We demonstrate remarkable agreement between the presented model and the experimentally obtained highly complex second-harmonic spectrum of a titanium-diffused lithium niobate waveguide cavity.
- Score: 0.0
- License: http://arxiv.org/licenses/nonexclusive-distrib/1.0/
- Abstract: Integrated, monolithic nonlinear cavities are of high interest in both
classical and quantum optics experiments for their high efficiency and
stability. However, a general, analytic theory of classical three wave mixing
in such systems that encompasses multiple monolithic designs, including both
linear and nonlinear regions, as well as any three-wave mixing process has not
yet been fully developed.
In this paper, we present the analytic theory for a general, classical three
wave mixing process in a cavity with arbitrary finesse and non-zero propagation
losses, encompassing second harmonic, sum frequency and difference frequency
generation - SHG, SFG and DFG respectively. The analytic expression is derived
under the sole assumption of low single-pass conversion efficiency (or
equivalently operating in the non-depleted pump regime).

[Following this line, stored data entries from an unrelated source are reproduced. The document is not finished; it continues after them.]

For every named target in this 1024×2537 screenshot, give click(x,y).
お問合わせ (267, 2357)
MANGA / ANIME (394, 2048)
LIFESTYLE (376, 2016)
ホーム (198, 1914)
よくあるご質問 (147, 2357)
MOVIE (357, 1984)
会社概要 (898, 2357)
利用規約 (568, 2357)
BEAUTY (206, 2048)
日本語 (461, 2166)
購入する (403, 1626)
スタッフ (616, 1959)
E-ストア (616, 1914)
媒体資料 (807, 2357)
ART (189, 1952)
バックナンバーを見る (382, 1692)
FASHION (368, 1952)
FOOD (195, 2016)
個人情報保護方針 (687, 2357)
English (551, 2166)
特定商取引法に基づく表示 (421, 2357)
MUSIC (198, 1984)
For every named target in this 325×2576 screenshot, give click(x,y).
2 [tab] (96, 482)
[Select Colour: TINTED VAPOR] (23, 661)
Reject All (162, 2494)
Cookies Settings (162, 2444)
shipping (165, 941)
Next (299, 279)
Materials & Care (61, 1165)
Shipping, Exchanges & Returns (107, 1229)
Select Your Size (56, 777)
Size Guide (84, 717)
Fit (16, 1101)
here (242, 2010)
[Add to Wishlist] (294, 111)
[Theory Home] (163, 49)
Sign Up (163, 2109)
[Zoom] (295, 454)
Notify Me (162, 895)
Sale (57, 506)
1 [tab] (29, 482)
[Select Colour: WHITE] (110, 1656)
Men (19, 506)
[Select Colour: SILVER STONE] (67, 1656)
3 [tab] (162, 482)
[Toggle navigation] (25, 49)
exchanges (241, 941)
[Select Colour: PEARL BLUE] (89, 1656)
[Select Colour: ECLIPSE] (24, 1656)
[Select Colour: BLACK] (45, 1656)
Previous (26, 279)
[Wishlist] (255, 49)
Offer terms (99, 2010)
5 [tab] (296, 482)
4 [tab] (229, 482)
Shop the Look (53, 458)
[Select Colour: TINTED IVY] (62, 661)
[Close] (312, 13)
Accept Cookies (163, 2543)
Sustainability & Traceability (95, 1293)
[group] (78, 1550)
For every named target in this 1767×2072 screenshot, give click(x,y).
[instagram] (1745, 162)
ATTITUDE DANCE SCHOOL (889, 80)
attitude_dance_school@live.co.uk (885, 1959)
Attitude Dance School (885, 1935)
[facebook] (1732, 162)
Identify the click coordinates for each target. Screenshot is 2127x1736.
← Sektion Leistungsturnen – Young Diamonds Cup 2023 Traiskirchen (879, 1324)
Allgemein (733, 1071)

We demonstrate remarkable agreement between the presented model and the
experimentally obtained highly complex second-harmonic spectrum of a
titanium-diffused lithium niobate waveguide cavity that includes both a linear
and nonlinear section. We then show the effect that reversing the linear and
nonlinear regions has on the output spectrum, highlighting the importance of
system design. Finally, we demonstrate that the model can be extended to
include the effect of phase modulation applied to the cavity.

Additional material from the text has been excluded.